April 26, 2024

Electronic Warfare Defines the New Battlespace

electronic attack

The bad news: Russia and China are outpacing the US in development of electronic warfare technologies, signal elements defining the current and future battle space.

The good news: The US has the technology to reclaim an undisputed lead in “battle space knowledge,” RADM Mark ‘BamBam’ Darrah, PEO of Unmanned Aviation and Strike Weapons said, opening a panel discussion titled “Electronic Attack = Assuring All Domain Access,” held last week, at the Patuxent River Naval Air Museum.

This was the 26th Patuxent Partnership/Association of Naval Aviation (ANA) Squadron #18 joint panel open to the community, and included a collaboration with the Association of Old Crows.

The briefing centered on today’s technologically dependent regime. Denial of electronic means impedes the ability to function effectively. Deny, monitor, manipulate and evaluate are pieces of Electronic Warfare (EW).

Electronic Attack is the offensive suppression of an adversary’s electromagnetic spectrum, focused primarily on radars and communications. Since World War II, the EW mission has existed in basic methods such as chaff, a rudimentary noise jamming technology. Today, Navy operations utilize Airborne Electronic Attack platforms such as the EA-18G Growler due to its capacity to operate in high threat environments.

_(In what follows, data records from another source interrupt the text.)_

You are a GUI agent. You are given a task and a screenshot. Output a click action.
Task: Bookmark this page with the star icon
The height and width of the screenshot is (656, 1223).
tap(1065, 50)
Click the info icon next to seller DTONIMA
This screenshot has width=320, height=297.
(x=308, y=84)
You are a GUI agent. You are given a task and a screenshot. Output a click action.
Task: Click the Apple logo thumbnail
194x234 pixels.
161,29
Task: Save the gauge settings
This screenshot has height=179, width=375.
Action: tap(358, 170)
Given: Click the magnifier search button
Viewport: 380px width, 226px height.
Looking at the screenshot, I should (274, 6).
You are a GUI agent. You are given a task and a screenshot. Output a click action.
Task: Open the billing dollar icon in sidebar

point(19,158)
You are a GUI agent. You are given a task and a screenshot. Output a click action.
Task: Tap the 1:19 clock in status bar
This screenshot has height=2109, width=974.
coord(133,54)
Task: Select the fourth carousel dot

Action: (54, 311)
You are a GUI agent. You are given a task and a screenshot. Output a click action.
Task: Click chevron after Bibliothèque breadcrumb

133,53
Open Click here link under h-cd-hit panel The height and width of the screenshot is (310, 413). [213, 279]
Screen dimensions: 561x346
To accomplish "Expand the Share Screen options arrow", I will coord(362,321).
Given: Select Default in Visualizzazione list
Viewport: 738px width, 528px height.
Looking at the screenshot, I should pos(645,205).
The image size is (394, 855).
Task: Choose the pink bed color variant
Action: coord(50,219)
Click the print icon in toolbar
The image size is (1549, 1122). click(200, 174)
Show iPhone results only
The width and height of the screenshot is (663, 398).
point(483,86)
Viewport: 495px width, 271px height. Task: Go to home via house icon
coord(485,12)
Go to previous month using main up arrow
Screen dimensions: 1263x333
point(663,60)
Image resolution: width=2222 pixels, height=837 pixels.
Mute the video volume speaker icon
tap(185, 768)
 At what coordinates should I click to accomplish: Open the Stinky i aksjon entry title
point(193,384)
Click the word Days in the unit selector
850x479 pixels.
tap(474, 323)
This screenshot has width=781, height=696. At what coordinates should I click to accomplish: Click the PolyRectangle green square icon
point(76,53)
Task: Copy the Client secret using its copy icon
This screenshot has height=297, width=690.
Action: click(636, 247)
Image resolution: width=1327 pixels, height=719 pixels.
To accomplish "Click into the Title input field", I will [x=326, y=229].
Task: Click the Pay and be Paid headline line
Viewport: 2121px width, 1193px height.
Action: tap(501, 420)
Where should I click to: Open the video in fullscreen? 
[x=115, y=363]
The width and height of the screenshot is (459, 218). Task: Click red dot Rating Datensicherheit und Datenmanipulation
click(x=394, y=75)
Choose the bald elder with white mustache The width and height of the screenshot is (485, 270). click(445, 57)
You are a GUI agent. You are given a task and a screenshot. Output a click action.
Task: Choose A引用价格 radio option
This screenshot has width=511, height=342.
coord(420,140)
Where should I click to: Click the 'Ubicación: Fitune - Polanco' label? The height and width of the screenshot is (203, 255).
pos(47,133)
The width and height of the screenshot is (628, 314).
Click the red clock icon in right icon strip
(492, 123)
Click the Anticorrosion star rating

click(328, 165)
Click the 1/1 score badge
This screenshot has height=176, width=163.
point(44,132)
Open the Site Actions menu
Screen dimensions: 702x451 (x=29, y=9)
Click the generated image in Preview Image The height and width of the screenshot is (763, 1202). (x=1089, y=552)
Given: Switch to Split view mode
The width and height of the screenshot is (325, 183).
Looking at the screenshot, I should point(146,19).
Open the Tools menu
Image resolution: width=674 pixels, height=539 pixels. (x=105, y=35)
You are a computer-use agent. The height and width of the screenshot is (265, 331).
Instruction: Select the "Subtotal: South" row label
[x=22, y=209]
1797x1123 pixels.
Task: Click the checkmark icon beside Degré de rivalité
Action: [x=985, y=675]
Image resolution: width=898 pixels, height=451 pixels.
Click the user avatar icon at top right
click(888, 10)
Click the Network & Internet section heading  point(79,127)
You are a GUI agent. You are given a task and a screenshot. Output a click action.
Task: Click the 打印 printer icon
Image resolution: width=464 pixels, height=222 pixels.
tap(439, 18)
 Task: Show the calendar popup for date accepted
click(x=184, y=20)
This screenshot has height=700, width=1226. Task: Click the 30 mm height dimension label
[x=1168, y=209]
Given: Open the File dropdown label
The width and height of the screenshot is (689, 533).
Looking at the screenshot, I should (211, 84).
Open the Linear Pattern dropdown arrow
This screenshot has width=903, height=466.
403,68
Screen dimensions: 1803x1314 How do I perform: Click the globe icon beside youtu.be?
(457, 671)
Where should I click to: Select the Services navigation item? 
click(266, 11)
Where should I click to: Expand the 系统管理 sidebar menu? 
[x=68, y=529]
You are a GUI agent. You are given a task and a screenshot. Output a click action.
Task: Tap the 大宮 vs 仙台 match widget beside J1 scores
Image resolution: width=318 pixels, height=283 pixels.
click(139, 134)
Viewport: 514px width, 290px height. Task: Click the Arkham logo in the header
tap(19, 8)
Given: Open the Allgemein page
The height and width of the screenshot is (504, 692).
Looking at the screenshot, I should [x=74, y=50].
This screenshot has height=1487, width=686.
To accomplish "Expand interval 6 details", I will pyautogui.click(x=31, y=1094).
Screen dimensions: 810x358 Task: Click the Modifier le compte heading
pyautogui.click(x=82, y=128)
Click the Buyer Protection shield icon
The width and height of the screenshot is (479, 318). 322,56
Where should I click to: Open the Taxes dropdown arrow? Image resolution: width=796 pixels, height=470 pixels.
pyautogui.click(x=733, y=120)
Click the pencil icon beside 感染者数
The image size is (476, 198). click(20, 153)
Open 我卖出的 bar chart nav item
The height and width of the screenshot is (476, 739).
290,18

Joining RADM Darrah, the keynote speaker, were RDML (Select) Frank “Spanky” Morley, Vice Commander, Naval Air Systems Command (former F/A-18 and EA-18G program manager); CAPT John “Bails” Bailey, Program Manager, EA-6B and Next Generation Jammer (PMA-234); CDR Lee “Spaulding” Jackson, Airborne Electronic Attack Requirements Officer (OPNAV N2N6); and CDR Chris “Needles” Bahner, EA-18G Mission Planning Requirements Officer (OPNAV N98).

The officers conveyed a sense of urgency, the core need to bring new thinking to existing technologies. According to the speakers, new platforms need to be developed that combine those technologies in new ways. Platforms must communicate among one another, and each component must receive the communications it needs in a relevant manner.

For example, the pilot in the cockpit needs a specific part of the data, not more or less. However, all of the data needs to be accessible to every participant in the battle space at all times.

RADM Darrah told the standing room only briefing, Chief of Naval Operations, ADM John Richardson described what is necessary as “informationalizing” the Navy, a Chinese military-theoretical term, according to Breaking Defense.

RDML (Sel.) Morley also emphasized that the Department of Defense has “pockets, communities” that possess the relevant information, but this knowledge is “not yet all linked. The real magic is when you can tie these things together.”

He gave as an example the knowledge of radar since the beginning of World War II, but not until Britain figured out how to apply it as a defense net, tying it together, was it the effective technology it proved in the Battle of Britain, considered the deciding battle that saved the war for the Allies.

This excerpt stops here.